Please return all of the records that follow, exactly as written.

==============================

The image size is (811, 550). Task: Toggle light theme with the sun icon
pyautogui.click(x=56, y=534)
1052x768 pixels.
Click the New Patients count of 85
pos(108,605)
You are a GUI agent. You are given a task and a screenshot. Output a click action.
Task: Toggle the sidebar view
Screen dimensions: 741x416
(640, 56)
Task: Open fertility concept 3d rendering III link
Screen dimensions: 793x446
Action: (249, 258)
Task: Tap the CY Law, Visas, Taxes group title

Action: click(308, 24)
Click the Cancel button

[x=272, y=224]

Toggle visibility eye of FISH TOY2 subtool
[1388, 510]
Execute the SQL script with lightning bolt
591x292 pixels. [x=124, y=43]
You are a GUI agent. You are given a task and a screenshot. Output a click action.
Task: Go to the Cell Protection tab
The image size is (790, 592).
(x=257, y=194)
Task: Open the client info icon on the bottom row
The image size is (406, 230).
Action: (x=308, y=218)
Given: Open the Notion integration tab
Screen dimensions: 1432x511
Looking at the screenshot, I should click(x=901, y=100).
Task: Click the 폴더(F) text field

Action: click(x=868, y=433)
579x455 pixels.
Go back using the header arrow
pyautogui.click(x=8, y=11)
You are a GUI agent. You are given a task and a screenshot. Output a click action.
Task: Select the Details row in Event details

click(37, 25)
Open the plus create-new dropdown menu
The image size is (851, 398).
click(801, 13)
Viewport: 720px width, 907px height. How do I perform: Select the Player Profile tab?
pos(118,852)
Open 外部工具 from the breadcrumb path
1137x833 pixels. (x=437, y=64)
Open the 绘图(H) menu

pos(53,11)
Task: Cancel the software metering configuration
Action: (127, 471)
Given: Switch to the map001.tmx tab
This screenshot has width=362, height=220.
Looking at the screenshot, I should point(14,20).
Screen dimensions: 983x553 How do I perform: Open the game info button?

==============================

ANSWER TO THIS PROBLEM:
The image size is (811, 550). Task: Toggle light theme with the sun icon
pyautogui.click(x=56, y=534)
1052x768 pixels.
Click the New Patients count of 85
pos(108,605)
You are a GUI agent. You are given a task and a screenshot. Output a click action.
Task: Toggle the sidebar view
Screen dimensions: 741x416
(640, 56)
Task: Open fertility concept 3d rendering III link
Screen dimensions: 793x446
Action: (249, 258)
Task: Tap the CY Law, Visas, Taxes group title

Action: click(308, 24)
Click the Cancel button

[x=272, y=224]

Toggle visibility eye of FISH TOY2 subtool
[1388, 510]
Execute the SQL script with lightning bolt
591x292 pixels. [x=124, y=43]
You are a GUI agent. You are given a task and a screenshot. Output a click action.
Task: Go to the Cell Protection tab
The image size is (790, 592).
(x=257, y=194)
Task: Open the client info icon on the bottom row
The image size is (406, 230).
Action: (x=308, y=218)
Given: Open the Notion integration tab
Screen dimensions: 1432x511
Looking at the screenshot, I should click(x=901, y=100).
Task: Click the 폴더(F) text field

Action: click(x=868, y=433)
579x455 pixels.
Go back using the header arrow
pyautogui.click(x=8, y=11)
You are a GUI agent. You are given a task and a screenshot. Output a click action.
Task: Select the Details row in Event details

click(37, 25)
Open the plus create-new dropdown menu
The image size is (851, 398).
click(801, 13)
Viewport: 720px width, 907px height. How do I perform: Select the Player Profile tab?
pos(118,852)
Open 外部工具 from the breadcrumb path
1137x833 pixels. (x=437, y=64)
Open the 绘图(H) menu

pos(53,11)
Task: Cancel the software metering configuration
Action: (127, 471)
Given: Switch to the map001.tmx tab
This screenshot has width=362, height=220.
Looking at the screenshot, I should point(14,20).
Screen dimensions: 983x553 How do I perform: Open the game info button?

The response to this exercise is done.